Senators Stabenow and Levin Seek Solution
What: Vigil at home of Jennifer Britt in opposition to Fannie Mae eviction
When: Continuing Friday, July 20, and thereafter, until resolved
Where: 15701 Warwick St. at Midland, Detroit’s Rosedale Park, south of Grand River
Who: Neighbors, community advocates, union members, and faith-based advocates allied with the Eviction Defense Committee of Occupy
Supporters of Jennifer Britt and her family are mounting a vigil that will continue Friday and next week to oppose Fannie Mae’s court-ordered eviction of Jennifer and her family from their home in Detroit’s Rosedale Park. Senators Levin and Stabenow are questioning Fannie Mae’s actions.

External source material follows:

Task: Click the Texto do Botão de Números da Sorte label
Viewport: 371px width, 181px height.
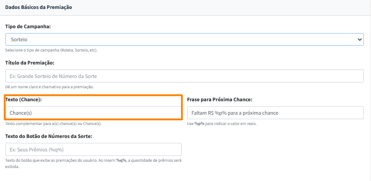Action: pos(48,136)
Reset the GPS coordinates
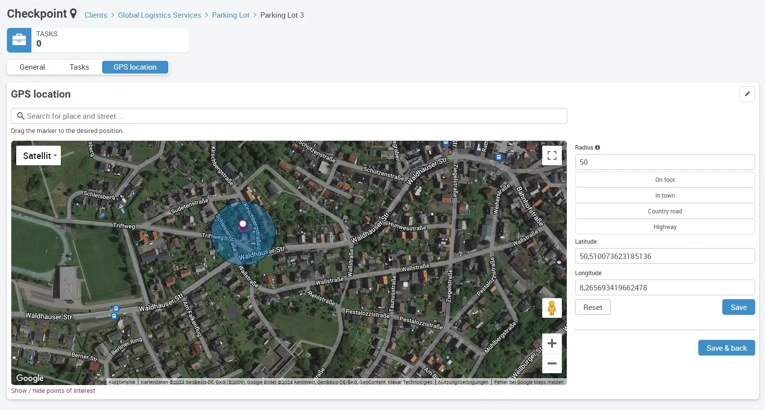Screen dimensions: 765x410 point(592,307)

Flagstar Bank refused to modify Jennifer Britt’s mortgage and foreclosed in 2010. Fannie Mae, the government-sponsored mortgage company under federal receivership since 2008, compensated Flagstar with taxpayer money and took possession of title. It now has an eviction order from 36th District Court to vacate the Britt home at 15701 Warwick Street.
“I think I’ve done everything you could ask of me to keep my home,” says Britt, who exhausted her life savings on escalating mortgage payments to Flagstar after her husband died and she was temporarily unemployed. She is now working two jobs and Southwest Housing Solutions, a non-profit housing group, has offered to buy the Britt home from Fannie Mae and keep Jennifer’s family in their house. Fannie Mae rejected the offer, which was based on the home’s appraised value, and insisted it would sell for no less than the $121,000 it paid Flagstar.
“Fannie Mae is harming taxpayers in Detroit and nationally,” says attorney Joe McGuire, who is representing Ms. Britt. “There is no buyer who will pay that amount in this depressed housing market, so this absurd position insures that another home will go empty and blight the community, causing harm to Jennifer and her family as well as her neighbors.”
Senators Carl Levin and Debbie Stabenow have intervened in the case on behalf of Ms. Britt, calling on Fannie Mae to account for its refusal to sell the home on favorable terms that would keep the family in their home. Critics of Fannie Mae point out that it has routinely sold repossessed homes to investors for less than market value, but refuses to do so for Jennifer and other homeowners facing eviction.
The Eviction Defense Committee of Occupy began its vigil at daybreak on Thursday with 45 people massed in front of the home. More than 100 neighbors and supporters joined the vigil over the course of the day, and continuing shifts of supporters are signed up to continue the vigil over the next week. A timeline of the Britt mortgage and foreclosure process is appended.
Flagstar first foreclosed when Jennifer’s husband Leon, a member of UAW Local 600, died in 2006. The home was temporarily in default and Jennifer paid $26,000 from her husband’s life insurance to restore the loan that was still registered in his name.
Flagstar raised monthly payments over the next 2 years from $1,550 to $1,750, but refused to put Jennifer’s name on the mortgage, even as it accepted her payments.
When Jennifer lost her job in 2008 she continued paying while asking for a loan modification. Flagstar refused, saying her name wasn’t on the mortgage— then raised her payment to $1,975. Jennifer paid Flagstar a total of $46,000 since 2006, depleting her savings. She and Leon together paid more than $100,000 for the house.
Flagstar foreclosed in 2010 and Fannie Mae took over the title after paying Flagstar the remaining balance of the mortgage plus the penalties and fees heaped on top. Fannie Mae has secured a court-ordered eviction to remove the Britt family from their home.
Jennifer now has two jobs and Southwest Housing Solutions offered to buy the house at its appraised value and sell it to her on favorable terms. Fannie Mae refused: it wants $121,000 for a house worth little more than 1/10th that amount.